In order to repeat the main experiments from our paper using pre-trained neural networks, you can run the following commands:
python evaluate.py --load models/nyu_gt_numerical/run1/consac_weights_best.net
This will run our method for depth input on the NYU test set with the parameters used in the paper and report all
evaluation metrics at the end.
Replace run1
with run2 ... run5
to evaluate one of the other training runs.
python evaluate.py --data_path datasets/nyu_depth/files --load models/nyu_gt_neural/run1/consac_weights_best.net --minsolver transformer --load_solver models/nyu_gt_neural/run1/primitive_fit_weights_best.net
python evaluate.py --data_path datasets/nyu_depth/files --depth_model bts --load models/nyu_bts_numerical/run1/consac_weights_best.net --load_depth models/nyu_bts_numerical/run1/depth_weights_best.net
python evaluate.py --data_path datasets/nyu_depth/files --depth_model bts --load models/nyu_bts_neural/run1/consac_weights_best.net --load_depth models/nyu_bts_neural/run1/depth_weights_best.net --minsolver transformer --load_solver models/nyu_bts_neural/run1/primitive_fit_weights_best.net
python evaluate.py --dataset smh --data_path /path/to/smh -t 0.04 --a_min 2 --a_max 30 --load models/smh_gt_numerical/run1/consac_weights_best.net --instances 16 --fitting_lr 0.5
python evaluate.py --dataset smh --data_path /path/to/smh -t 0.04 --a_min 2 --a_max 30 --load models/smh_gt_neural/run1/consac_weights_best.net --minsolver transformer --load_solver models/smh_gt_neural/run1/primitive_fit_weights_best.net
Add the option --visualise
to save plots visualising the results for each image.
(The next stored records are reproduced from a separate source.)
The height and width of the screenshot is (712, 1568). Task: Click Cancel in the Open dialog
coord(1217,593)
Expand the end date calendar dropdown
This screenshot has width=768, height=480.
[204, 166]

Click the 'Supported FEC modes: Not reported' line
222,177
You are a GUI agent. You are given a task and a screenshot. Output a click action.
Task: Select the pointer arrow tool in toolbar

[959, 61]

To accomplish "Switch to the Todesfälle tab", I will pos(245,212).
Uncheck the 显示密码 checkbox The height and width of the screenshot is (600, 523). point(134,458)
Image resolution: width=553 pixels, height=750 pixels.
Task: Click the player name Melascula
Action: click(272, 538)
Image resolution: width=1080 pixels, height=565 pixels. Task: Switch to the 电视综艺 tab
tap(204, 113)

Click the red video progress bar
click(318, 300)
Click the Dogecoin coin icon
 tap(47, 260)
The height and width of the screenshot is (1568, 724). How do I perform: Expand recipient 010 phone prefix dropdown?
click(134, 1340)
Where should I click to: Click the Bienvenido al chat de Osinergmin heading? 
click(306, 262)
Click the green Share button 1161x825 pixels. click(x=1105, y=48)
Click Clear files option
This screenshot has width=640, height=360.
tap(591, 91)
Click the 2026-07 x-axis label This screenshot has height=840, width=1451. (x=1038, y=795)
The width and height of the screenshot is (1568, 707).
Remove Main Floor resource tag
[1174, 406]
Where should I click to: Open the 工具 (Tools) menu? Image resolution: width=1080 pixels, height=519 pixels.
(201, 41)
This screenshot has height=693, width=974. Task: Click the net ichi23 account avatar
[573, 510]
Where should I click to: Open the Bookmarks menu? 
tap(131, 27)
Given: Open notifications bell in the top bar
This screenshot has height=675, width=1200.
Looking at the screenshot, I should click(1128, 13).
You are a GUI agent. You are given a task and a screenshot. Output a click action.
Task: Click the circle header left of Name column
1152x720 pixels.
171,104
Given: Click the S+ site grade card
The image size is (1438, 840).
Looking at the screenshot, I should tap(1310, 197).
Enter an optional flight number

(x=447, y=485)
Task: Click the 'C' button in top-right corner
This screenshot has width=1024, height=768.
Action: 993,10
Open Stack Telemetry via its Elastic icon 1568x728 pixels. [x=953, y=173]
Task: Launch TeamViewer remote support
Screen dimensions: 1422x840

Set the destination folder with the --eval_results PATH
option.
python train.py --train_consac --hyps 32 --data_path datasets/nyu_depth/files
python pretrain_solver.py --dataset nyu
python train.py --dataset smh --data_path /path/to/smh --train_consac --hyps 32 --consac_lr 1e-6 --maximise_second_entropy 0.1 --epochs 100 --a_min 2.0 --a_min 30 --fitting_lr 0.5
python pretrain_solver.py --dataset smh
python train.py --minsolver transformer --train_consac --train_solver --consac_lr 1e-7 --solver_lr 1e-7 --softmax_alpha 1000 --max_prob_loss 0 --minimise_corr 0 --maximise_second_entropy 0 --hyps 32 --load models/nyu_gt_numerical/run1/consac_weights_best.net --load_solver models/solver/nyu/primitive_fit_weights_best.net --data_path datasets/nyu_depth/files
python train.py --depth_model bts --train_consac --train_depth --consac_lr 1e-7 --depth_lr 1e-7 --softmax_alpha 1000 --max_prob_loss 0 --minimise_corr 0 --maximise_second_entropy 0 --hyps 32 --load models/nyu_gt_numerical/run1/consac_weights_best.net
python train.py --minsolver transformer --depth_model bts --train_consac --train_solver --train_depth --consac_lr 1e-7 --solver_lr 1e-7 --depth_lr 1e-7 --softmax_alpha 1000 --max_prob_loss 0 --minimise_corr 0 --maximise_second_entropy 0 --hyps 32 --load models/nyu_gt_numerical/run1/consac_weights_best.net --load_solver models/solver/nyu/primitive_fit_weights_best.net --data_path datasets/nyu_depth/files
python train.py --dataset smh --data_path /path/to/smh -t 0.04 --a_min 2 --a_max 30 --minsolver transformer --train_consac --train_solver --consac_lr 1e-8 --solver_lr 1e-8 --softmax_alpha 1000 --max_prob_loss 0 --minimise_corr 0 --maximise_second_entropy 0 --hyps 32 --load models/smh_gt_numerical/run1/consac_weights_best.net --load_solver models/solver/smh/primitive_fit_weights_best.net
You may want to use a separate GPU for --depth_gpu
, as the whole pipeline does not fit on a single GPU with 12GB memory.